CARILLION signalled better times ahead in the construction sector as it announced that a scaling back in its UK building activities was “largely complete” and said the division was set for a return to revenue growth.
The Wolverhampton-based support services group began shrinking its British construction arm in 2010 as it looked to other markets for expansion amid tough conditions at home.
Revenues from the division have broadly halved over the past two and a half years and a further 20 per cent fall to £503.8m for the first six months of this year was part of the planned cutting back, the company said.
But it added: “We believe that rescaling is now largely complete and expect second-half revenue in this segment to be higher than the first half.”
Recent new orders include a £400m contract at Battersea Power Station and £335m worth of construction work as part of a public-private partnership (PPP) at Royal Liverpool Hospital.
Carillion said the shrinking of UK construction was the main reason for the nine per cent dip in half-year revenues to £1.96bn for the wider group, compared with a year earlier. It said it expected some opportunities for medium term growth, but that the market remained challenging.
Underlying pre-tax profits at Carillion – which employs 40,000 people and operates across the UK, Canada and the Middle East – were up two per cent to £73.5m in the first six months of 2013.
Carillion’s bottom line was bolstered by the sale of its investments in PPPs for £113m, although this contributed to falling revenues.

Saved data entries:
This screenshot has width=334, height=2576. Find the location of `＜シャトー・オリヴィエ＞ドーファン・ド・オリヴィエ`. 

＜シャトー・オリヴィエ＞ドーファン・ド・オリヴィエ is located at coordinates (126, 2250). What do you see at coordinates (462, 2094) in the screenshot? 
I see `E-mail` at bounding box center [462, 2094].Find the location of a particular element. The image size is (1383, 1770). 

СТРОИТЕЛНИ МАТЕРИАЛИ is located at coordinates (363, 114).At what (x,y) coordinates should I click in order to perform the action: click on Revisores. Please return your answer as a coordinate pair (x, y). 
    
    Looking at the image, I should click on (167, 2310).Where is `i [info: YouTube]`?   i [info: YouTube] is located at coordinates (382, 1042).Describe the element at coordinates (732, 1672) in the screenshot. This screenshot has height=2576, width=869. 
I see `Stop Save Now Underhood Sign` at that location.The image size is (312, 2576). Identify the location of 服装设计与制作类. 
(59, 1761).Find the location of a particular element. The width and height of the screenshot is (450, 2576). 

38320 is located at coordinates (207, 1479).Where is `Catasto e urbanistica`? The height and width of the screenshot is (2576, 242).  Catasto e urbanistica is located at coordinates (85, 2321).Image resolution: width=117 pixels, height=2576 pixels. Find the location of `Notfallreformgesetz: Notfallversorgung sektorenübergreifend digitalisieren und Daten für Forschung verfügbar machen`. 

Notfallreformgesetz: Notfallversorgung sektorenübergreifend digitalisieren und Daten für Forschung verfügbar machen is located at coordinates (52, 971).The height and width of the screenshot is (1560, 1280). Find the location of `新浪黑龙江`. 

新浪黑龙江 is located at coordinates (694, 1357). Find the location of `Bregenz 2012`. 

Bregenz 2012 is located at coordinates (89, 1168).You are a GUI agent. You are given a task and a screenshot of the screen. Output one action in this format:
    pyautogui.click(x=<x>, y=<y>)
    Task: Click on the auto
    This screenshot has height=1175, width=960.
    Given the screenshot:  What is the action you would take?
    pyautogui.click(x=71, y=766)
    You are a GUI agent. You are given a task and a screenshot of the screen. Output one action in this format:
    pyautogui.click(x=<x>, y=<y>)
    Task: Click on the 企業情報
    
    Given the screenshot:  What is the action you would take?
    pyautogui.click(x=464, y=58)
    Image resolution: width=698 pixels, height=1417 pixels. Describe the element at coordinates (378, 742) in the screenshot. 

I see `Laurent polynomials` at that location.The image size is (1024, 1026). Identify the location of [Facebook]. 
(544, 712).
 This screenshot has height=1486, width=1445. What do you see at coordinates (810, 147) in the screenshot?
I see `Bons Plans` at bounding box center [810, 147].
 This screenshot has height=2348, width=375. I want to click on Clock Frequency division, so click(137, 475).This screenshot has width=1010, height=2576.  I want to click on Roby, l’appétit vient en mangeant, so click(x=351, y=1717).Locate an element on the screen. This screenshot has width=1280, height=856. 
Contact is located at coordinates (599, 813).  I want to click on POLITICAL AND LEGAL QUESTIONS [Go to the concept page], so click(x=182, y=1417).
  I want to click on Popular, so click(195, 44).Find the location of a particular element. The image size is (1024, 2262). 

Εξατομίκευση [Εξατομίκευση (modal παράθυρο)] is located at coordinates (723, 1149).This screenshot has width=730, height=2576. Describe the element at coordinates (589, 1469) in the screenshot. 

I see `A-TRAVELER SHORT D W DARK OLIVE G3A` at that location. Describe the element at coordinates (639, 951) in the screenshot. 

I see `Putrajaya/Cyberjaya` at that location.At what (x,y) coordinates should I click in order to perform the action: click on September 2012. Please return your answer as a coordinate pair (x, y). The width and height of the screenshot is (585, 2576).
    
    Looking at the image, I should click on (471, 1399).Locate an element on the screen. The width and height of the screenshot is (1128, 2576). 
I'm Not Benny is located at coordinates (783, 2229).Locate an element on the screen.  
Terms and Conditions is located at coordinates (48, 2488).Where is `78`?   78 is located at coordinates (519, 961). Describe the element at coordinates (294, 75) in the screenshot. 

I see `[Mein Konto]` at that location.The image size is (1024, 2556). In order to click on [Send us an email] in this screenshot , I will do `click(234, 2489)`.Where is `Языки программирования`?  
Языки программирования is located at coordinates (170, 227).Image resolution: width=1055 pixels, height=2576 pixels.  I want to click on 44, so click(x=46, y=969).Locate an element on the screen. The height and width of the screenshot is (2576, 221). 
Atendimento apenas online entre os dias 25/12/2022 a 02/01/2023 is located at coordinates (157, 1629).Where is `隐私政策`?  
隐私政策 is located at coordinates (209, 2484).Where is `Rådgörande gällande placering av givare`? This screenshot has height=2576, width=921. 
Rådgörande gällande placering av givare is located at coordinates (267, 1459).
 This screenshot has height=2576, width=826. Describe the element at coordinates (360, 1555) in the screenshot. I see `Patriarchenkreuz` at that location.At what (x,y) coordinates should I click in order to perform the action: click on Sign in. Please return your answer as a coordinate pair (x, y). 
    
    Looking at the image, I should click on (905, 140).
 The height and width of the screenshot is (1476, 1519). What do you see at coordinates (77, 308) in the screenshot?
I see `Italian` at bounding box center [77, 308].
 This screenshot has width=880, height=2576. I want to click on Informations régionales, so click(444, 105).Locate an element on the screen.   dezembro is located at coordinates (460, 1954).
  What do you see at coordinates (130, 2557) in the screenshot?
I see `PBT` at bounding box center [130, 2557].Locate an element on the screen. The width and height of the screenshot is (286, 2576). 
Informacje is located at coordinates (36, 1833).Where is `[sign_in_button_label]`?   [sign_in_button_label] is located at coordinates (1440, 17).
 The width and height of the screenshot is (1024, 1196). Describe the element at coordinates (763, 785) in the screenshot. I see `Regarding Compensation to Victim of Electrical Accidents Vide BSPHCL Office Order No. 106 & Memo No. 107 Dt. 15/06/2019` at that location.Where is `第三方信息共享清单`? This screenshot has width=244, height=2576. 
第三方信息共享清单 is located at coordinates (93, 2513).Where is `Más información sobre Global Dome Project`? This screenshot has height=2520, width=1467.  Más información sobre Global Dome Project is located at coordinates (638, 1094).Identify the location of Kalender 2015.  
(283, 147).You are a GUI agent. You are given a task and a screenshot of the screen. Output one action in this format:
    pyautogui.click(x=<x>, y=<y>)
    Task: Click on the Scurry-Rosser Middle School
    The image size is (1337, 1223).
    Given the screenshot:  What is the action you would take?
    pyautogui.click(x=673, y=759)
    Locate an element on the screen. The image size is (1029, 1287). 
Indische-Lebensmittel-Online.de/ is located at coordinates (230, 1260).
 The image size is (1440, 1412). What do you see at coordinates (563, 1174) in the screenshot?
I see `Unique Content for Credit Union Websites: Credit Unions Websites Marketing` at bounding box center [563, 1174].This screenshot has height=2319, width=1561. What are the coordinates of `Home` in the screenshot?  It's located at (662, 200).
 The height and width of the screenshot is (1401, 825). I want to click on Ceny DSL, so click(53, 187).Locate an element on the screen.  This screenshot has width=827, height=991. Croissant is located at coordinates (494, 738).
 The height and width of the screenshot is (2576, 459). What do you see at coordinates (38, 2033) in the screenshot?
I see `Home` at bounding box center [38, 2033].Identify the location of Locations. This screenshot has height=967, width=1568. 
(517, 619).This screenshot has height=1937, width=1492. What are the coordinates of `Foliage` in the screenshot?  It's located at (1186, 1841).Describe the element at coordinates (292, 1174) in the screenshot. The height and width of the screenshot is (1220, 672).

• _What to do_
(a) Could you quote the part of the Carillion article that opens with the words containing "Recent new orders" and closes with "months of 2013."?
(b) Can you rewrite the paragraph of the Carillion article beginning "Carillion said the shrinking of UK construction" as a short list that keeps its main facts?

• _Solutions for each task_
(a)
Recent new orders include a £400m contract at Battersea Power Station and £335m worth of construction work as part of a public-private partnership (PPP) at Royal Liverpool Hospital.
Carillion said the shrinking of UK construction was the main reason for the nine per cent dip in half-year revenues to £1.96bn for the wider group, compared with a year earlier. It said it expected some opportunities for medium term growth, but that the market remained challenging.
Underlying pre-tax profits at Carillion – which employs 40,000 people and operates across the UK, Canada and the Middle East – were up two per cent to £73.5m in the first six months of 2013.

(b)
- The shrinking of UK construction was the main reason group half-year revenues fell nine percent to £1.96bn, compared with a year earlier.
- Carillion expected some opportunities for medium-term growth.
- The market remained challenging.